Microsoft Purview Sensitivity labels, best practices for setup?
Background
There have been more than a handful of recent security breaches at my company, involving social engineering and spoofed emails.
A malicious actor fraudulently spoofing one of our customers, sends an email to a user at my company saying "We've updated our banking info, please make all future payments to this new account number." or "We are still waiting for you to process EFT for invoice XXXX in the amount of XXX, please make sure you are using our new account number XXXXXX."
Our customers, bless their hearts, happily paid large sums of money to these malicious actors; assuming they were customers.
I had the idea for a system that looks for words like "EFT, Funds Transfer, Payment Method, Bank Account, Account update, etc.".
Using these keywords, the system automatically flags that email with a message like
"IF A CUSTOMER IS ASKING YOU TO UPDATE BANKING INFO OR MAKE A PAYMENT TO A NEW ACCOUNT, CALL THE CUSTOMER FIRST AND CONFIRM."
In some kind of popup, tooltip, or banner message.
What I'd like to set up
Put simply, we want to have some kind of visual flag (such as a banner or tooltip) that automatically appears to an end user when they receive an email that contains specified keywords. In particular, inbound emails from outside our tenant.
From my research, I believe that Auto-labeling Sensitivity Labels with a tooltip should accomplish what I am looking for.
Image from Microsoft showing what I believe am looking for.
I watched some guides, but am having trouble getting them working. Below are the steps I've already completed.
Created Sensitive Info Type
- Navigate to "Data Classification > Sensitive Info Types".
- "Create Sensitive Info Type"
- "Define patterns for this sensitive info type", created Pattern #1 with a list of keywords.
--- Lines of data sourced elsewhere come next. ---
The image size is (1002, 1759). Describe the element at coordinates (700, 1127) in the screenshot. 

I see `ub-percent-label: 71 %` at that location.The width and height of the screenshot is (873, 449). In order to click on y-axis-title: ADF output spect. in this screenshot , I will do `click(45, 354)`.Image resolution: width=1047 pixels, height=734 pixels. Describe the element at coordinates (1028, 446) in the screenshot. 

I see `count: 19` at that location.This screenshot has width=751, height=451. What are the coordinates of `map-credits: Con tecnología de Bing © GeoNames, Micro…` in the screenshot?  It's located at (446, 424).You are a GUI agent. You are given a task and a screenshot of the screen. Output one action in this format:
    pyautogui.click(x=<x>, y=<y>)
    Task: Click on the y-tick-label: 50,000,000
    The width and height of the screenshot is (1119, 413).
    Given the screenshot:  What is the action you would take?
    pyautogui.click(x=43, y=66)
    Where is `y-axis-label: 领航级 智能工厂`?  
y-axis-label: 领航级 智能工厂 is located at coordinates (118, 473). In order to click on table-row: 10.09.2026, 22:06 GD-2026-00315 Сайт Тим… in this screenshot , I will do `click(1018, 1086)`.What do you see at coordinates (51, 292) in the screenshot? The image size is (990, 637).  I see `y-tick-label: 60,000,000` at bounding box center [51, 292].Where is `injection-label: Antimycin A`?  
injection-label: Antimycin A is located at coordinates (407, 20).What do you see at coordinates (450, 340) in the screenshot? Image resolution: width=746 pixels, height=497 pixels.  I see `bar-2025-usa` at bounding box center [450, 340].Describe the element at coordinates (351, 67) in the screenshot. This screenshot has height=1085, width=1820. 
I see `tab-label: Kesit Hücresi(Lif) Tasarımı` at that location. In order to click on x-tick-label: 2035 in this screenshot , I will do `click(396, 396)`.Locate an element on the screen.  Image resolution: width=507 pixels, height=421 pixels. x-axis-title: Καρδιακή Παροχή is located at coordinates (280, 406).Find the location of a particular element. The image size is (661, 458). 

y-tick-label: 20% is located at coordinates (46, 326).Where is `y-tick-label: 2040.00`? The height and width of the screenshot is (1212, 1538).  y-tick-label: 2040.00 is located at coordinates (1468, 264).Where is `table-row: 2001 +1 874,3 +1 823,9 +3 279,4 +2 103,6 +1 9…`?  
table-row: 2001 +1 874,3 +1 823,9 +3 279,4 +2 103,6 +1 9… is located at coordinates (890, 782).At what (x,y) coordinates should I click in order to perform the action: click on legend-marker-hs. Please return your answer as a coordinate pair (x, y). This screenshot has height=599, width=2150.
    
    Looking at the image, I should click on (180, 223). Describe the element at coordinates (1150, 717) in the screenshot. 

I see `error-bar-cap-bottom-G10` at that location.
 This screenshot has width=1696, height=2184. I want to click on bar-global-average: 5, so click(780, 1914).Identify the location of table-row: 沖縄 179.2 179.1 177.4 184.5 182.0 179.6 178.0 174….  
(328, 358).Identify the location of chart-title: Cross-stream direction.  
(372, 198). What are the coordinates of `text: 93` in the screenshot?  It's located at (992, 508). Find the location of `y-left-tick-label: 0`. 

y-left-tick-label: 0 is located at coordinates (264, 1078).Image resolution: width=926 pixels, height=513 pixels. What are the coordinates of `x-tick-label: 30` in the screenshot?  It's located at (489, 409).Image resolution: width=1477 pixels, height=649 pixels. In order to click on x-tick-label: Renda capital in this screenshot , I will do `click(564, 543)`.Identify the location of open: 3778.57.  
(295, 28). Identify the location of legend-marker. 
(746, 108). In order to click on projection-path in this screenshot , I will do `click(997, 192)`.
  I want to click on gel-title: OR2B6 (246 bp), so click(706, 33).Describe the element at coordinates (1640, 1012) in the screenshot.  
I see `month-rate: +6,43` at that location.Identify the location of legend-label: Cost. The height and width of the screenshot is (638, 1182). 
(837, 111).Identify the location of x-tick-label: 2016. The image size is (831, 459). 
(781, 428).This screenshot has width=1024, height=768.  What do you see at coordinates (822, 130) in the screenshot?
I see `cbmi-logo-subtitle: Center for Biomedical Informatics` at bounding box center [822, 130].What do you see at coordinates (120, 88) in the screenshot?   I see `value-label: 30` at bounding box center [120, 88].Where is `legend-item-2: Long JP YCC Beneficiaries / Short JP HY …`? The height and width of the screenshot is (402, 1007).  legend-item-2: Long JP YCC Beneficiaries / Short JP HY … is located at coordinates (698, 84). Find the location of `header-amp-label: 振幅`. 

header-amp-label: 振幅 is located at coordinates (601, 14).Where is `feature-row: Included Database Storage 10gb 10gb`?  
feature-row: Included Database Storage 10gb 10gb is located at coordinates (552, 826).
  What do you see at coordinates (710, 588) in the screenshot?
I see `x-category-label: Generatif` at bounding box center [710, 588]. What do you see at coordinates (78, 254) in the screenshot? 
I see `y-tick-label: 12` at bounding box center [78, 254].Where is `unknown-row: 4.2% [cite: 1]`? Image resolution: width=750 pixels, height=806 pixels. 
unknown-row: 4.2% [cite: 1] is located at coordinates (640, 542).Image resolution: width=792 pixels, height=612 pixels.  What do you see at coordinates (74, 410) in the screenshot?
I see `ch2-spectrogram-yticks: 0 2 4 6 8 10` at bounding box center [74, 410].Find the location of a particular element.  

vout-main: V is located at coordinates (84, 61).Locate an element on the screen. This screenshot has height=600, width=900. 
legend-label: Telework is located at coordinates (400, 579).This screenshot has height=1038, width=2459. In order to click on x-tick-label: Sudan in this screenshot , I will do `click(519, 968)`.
- "Primary Element" set to "Keyword list".
- Under "Case Insensitive", added a handful of keywords that I'd like to trigger the policy tooltip.
- No Supporting elements, no additional checks.
- High confidence level.
Creating Label
- Created a Label in the Information Protection menu.
- Gave this label a User-facing description and label color.
- Assigned Scope to "Items only", not concerned about Teams or Schematized Data maps at this point.
- Checked off "Apply Content Marking".
- Under Content marking, applied a Header and Footer (did not set Watermark) with a message that I want the users to see.
- under "Auto-labeling for files and emails", applied the content marketing to the Sensitive Info type that I previously created. HCL, 1-any Instances.
- "When content matches these conditions > Automatically apply the label"
- "Display messages to the user", used the same text as before.
- "Groups and Sites", skipped this section.
Publishing label policy
- Published to only me as a test user.
- "Policy Settings", left all options blank. Do not need users interacting with the label warning.
- "Default Label for Documents" Skipped
- "Default settings for emails" = None. Don't want the label applied for EVERY email, just the ones that match the sensitive info type.
- "Default settings for meetings and calendar events" Skipped
- "Default settings for Power BI content" Skipped
Testing and primary issue
After all these steps, I sent an email from my personal Gmail to my Company Email, containing all of the keywords I previously defined.
I received the email but did not see any tooltip or banner appear. Assuming it may be a time-based deployment issue, I waited for 24hrs and tried again; with the same results.
Any thoughts? I feel like there is probably something obvious I'm overlooking.
Other Questions
There were many separate steps where it appeared that I could create a user-facing message. Which one of these options should I be enabling? Do I need all of them turned on?
What different kinds of content marking or alert tooltips are there for me to choose from?
Is this the best course of action to accomplish what I am looking for? Is there some other solution that would help me achieve the desired outcome, that may be more effective?